◆ Tugas Latihan:
1. Tolong ringkas bacaan tentang prinsip Model Pembelajaran Berbasis Portofolio dalam dua kalimat.
2. Lanjutkan bacaan tentang prinsip Model Pembelajaran Berbasis Portofolio, mulai setelah kalimat terakhir yang tercantum.

##### Bacaan yang Disediakan #####

C. Prinsip-Prinsip Dasar Model Pembelajaran Berbasis Portofolio.
1. Prinsip Belajar Siswa Aktif
Proses pembelajaran dengan menggunakan Model Pembelajaran Berbasis Portofolio (MPBP) berpusat pada siswa. Dengan demikian model ini menganut prinsip belajar siswa aktif. Aktivitas siswa hampir di seluruh proses pembelajaran, dari mulai fase perencanaan di kelas, kegiatan di lapangan, dan pelaporan. Dalam fase perencanaan aktifitas siswa terlihat pada saat mengidentifikasi masalah dengan menggunakan teknik bursa ide (brain storming). Setiap siswa boleh menyampaikan masalah yang menarik baginya di samping tentu saja yang berkaitan dengan materi pelajaran. Setelah masalah terkumpul, siswa melakukan voting untuk memilih salah satu masalah dalam kajian kelas.

##### Daftar yang Disediakan #####

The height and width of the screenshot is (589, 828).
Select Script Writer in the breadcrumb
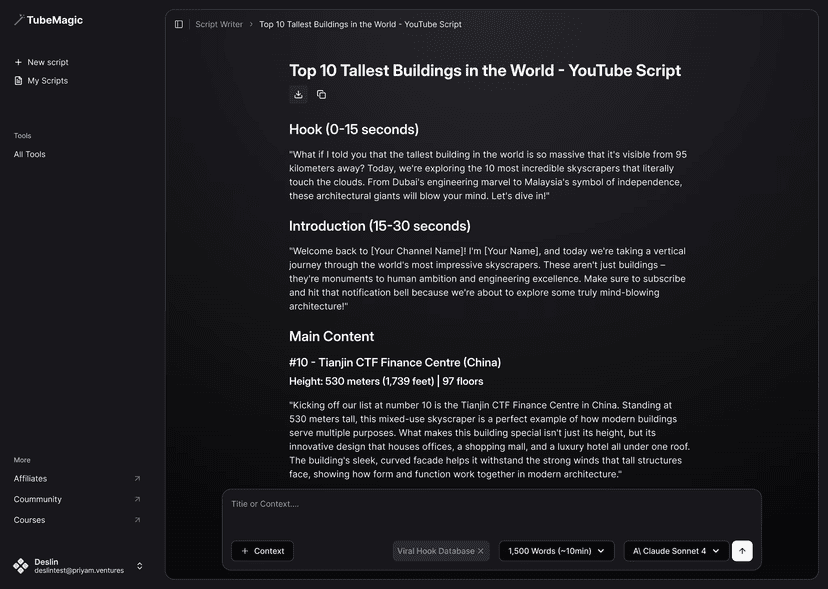(218, 23)
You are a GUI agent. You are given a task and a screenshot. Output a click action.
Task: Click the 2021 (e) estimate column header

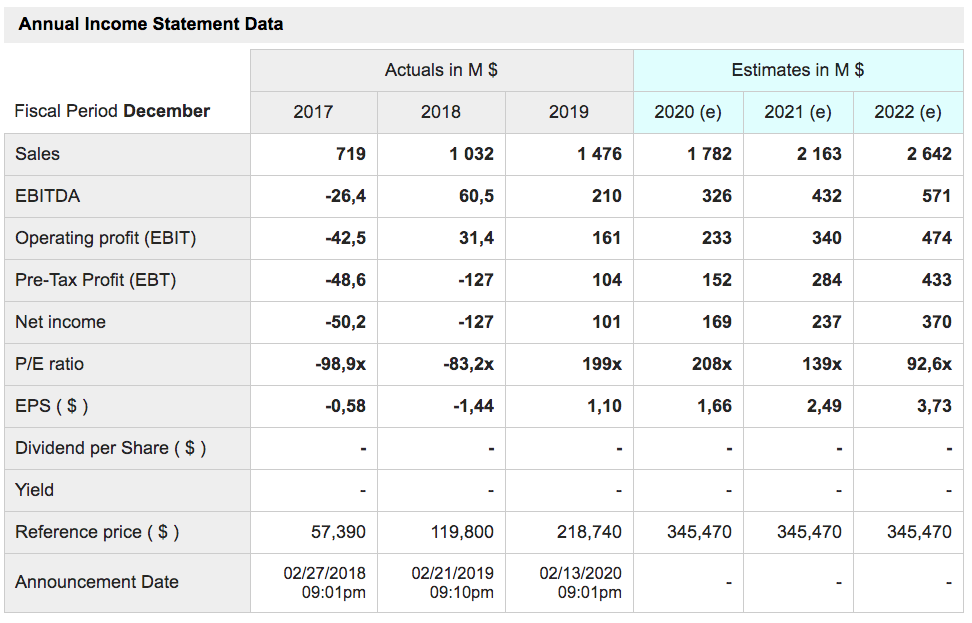[x=798, y=112]
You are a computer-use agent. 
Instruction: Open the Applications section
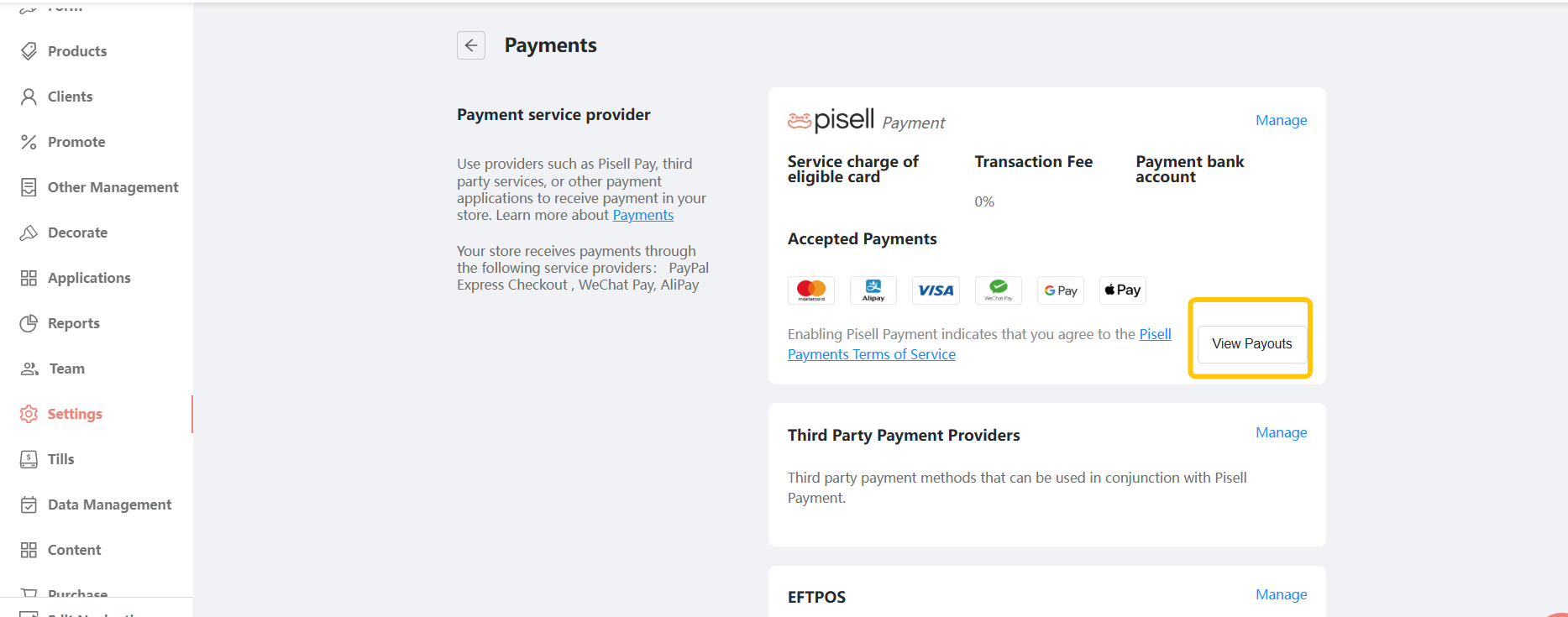tap(89, 278)
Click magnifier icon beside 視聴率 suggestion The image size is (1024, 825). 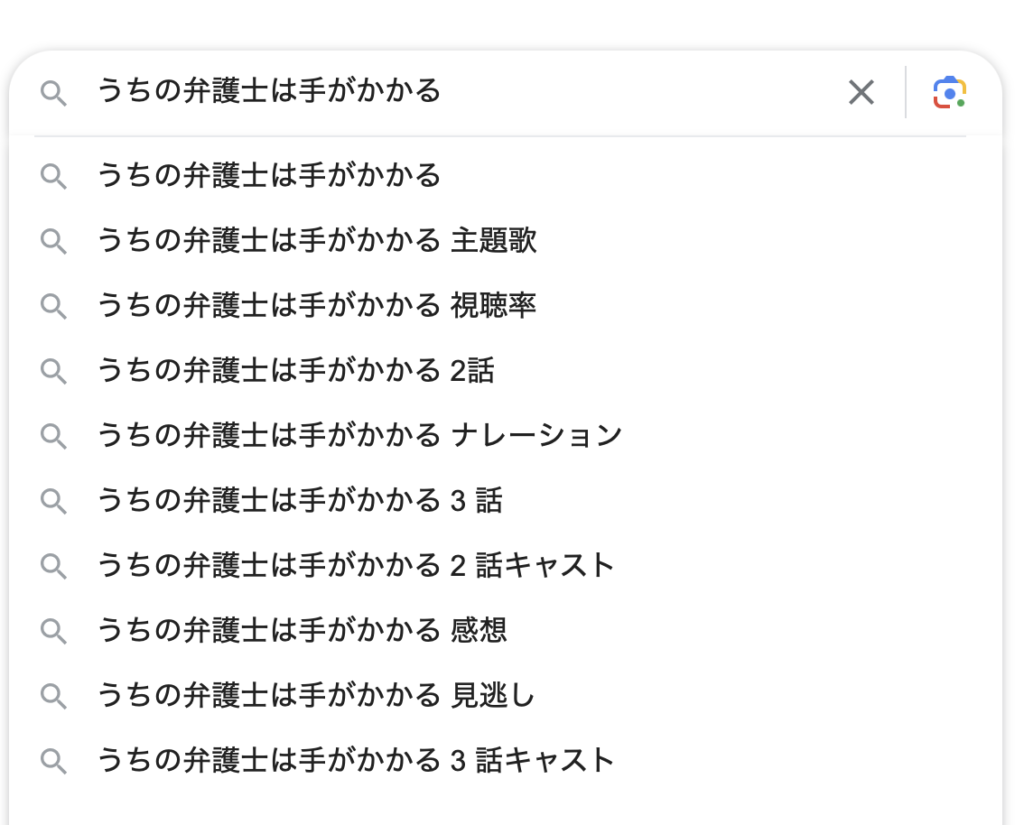pos(53,306)
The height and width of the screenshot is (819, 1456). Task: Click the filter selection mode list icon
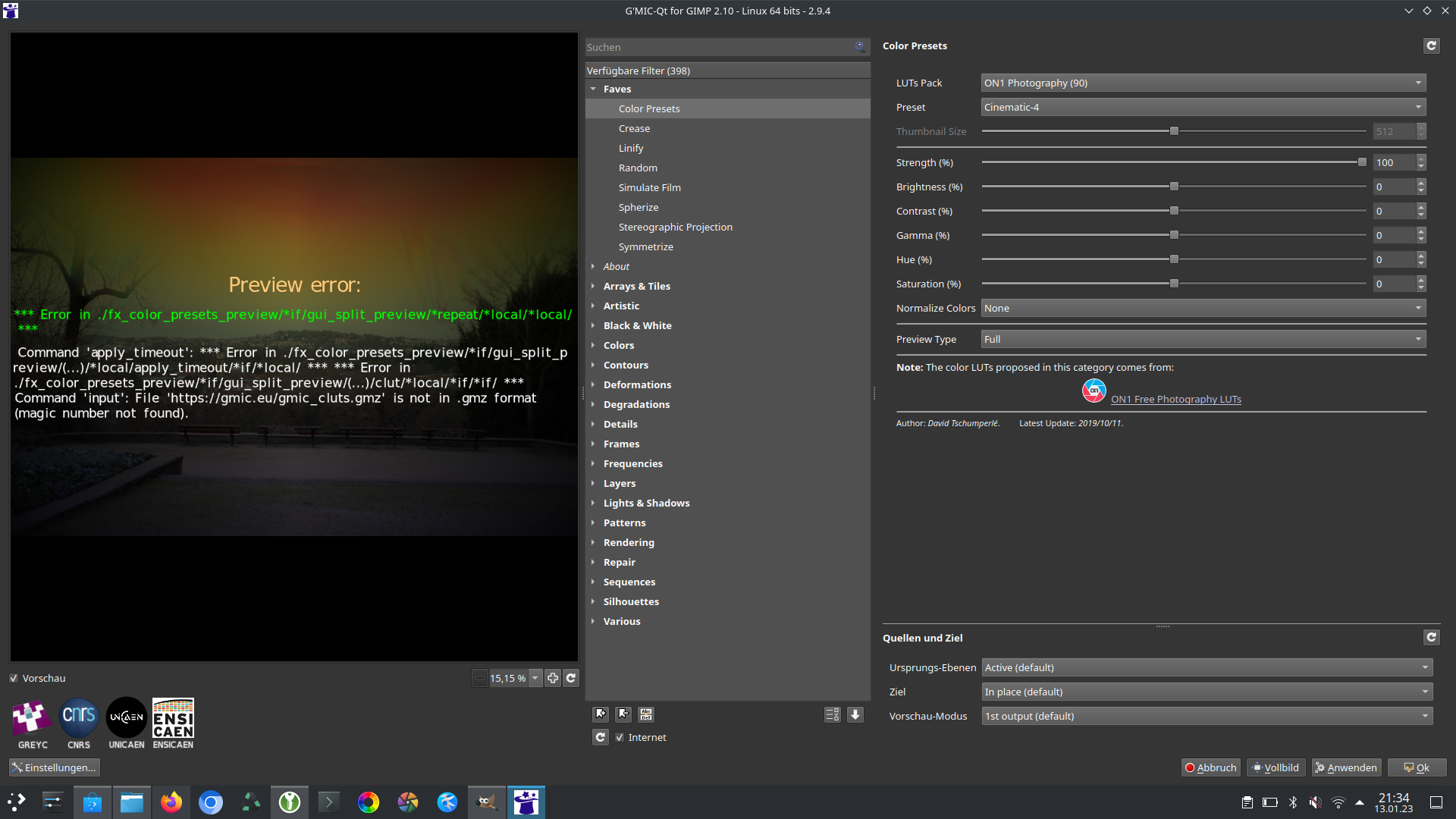point(832,714)

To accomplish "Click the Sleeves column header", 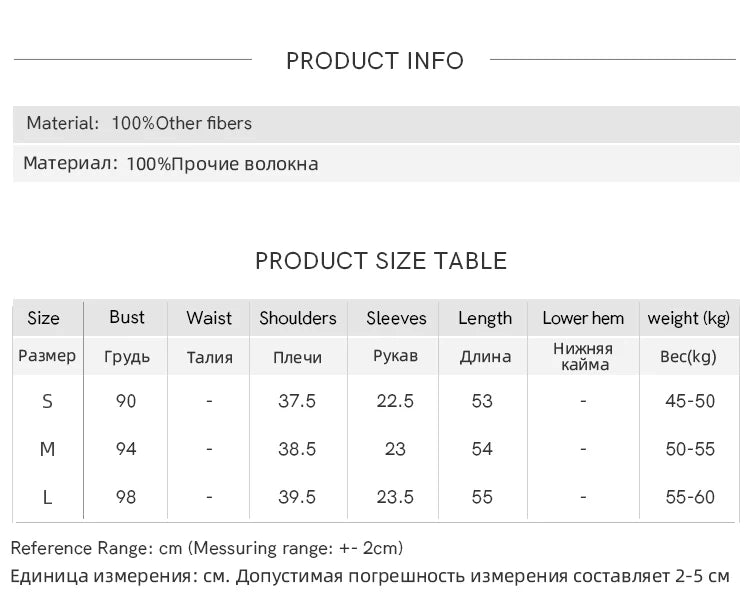I will coord(396,318).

#####

◆ Jawaban Tiap Tugas:
1. Model Pembelajaran Berbasis Portofolio (MPBP) berpusat pada siswa sehingga menganut prinsip belajar siswa aktif, dan aktivitas siswa berlangsung hampir di seluruh proses pembelajaran, mulai dari perencanaan di kelas, kegiatan di lapangan, hingga pelaporan. Pada fase perencanaan, siswa mengidentifikasi masalah dengan teknik bursa ide, setiap siswa boleh menyampaikan masalah yang menarik baginya, lalu mereka memilih salah satu masalah untuk kajian kelas melalui voting.

2.
2. Kelompok Belajar Kooperatif
Prinsip ini merupakan proses pembelajaran yang berbasis kerjasama. Kerja sama antar siswa dan antar komponen-komponen lain di sekolah, termasuk kerja sama sekolah dengan orang tua siswa dan lembaga terkait. Kerja sama antar siswa jelas terlihat pada saat kelas sudah memilih satu masalah untuk bahan kajian bersama. Semua pekerjaan disusun, orang-orangnya ditentukan, siapa mengerjakan apa, merupakan satu bentuk kerjasama itu.
3. Pembelajaran Partisipatorik
Model pembelajaran portofolio melatih siswa belajar sambil melakoni (learning by doing). Salah satu bentuk pelakonan itu adalah siswa belajar hidup berdemokrasi. Sebab dalam tiap langkah dalam model ini memiliki makna yang ada hubungannya dengan praktek hidup demokrasi. Sebagai contoh pada saat memilih masalah untuk kajian kelas memiliki makna bahwa siswa dapat menghargai dan menerima pendapat yang didukung suara terbanyak. Pada saat berlangsungnya perdebatan, siswa belajar mengemukakan pendapat, mendengarkan pendapat orang lain, menyampaikan kritik dan sebaliknya belajar menerima kritik, dengan tetap berkepala dingin.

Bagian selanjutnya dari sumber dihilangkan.